→ **WRITTEN PROBLEM**
Rewrite the part of the rows that opens with the line containing "The width and" and closes with the line containing "coord(13,436)", including both of those lines and the requests in between. Multiply every coordinate in the answers by 0.4 and round to whole numbers, rounding halves up.

→ **MATERIAL**

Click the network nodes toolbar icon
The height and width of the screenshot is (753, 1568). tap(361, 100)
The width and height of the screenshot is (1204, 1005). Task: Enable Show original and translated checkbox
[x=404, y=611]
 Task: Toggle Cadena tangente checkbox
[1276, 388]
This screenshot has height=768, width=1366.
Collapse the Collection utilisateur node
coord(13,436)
...
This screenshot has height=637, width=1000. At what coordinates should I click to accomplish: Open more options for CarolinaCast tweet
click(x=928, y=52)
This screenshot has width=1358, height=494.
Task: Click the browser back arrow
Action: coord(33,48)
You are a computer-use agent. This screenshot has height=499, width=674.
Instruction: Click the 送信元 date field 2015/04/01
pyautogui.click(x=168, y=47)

→ **EXPECTED ANSWER**
The width and height of the screenshot is (1204, 1005). Task: Enable Show original and translated checkbox
[x=162, y=244]
 Task: Toggle Cadena tangente checkbox
[510, 155]
This screenshot has height=768, width=1366.
Collapse the Collection utilisateur node
coord(5,174)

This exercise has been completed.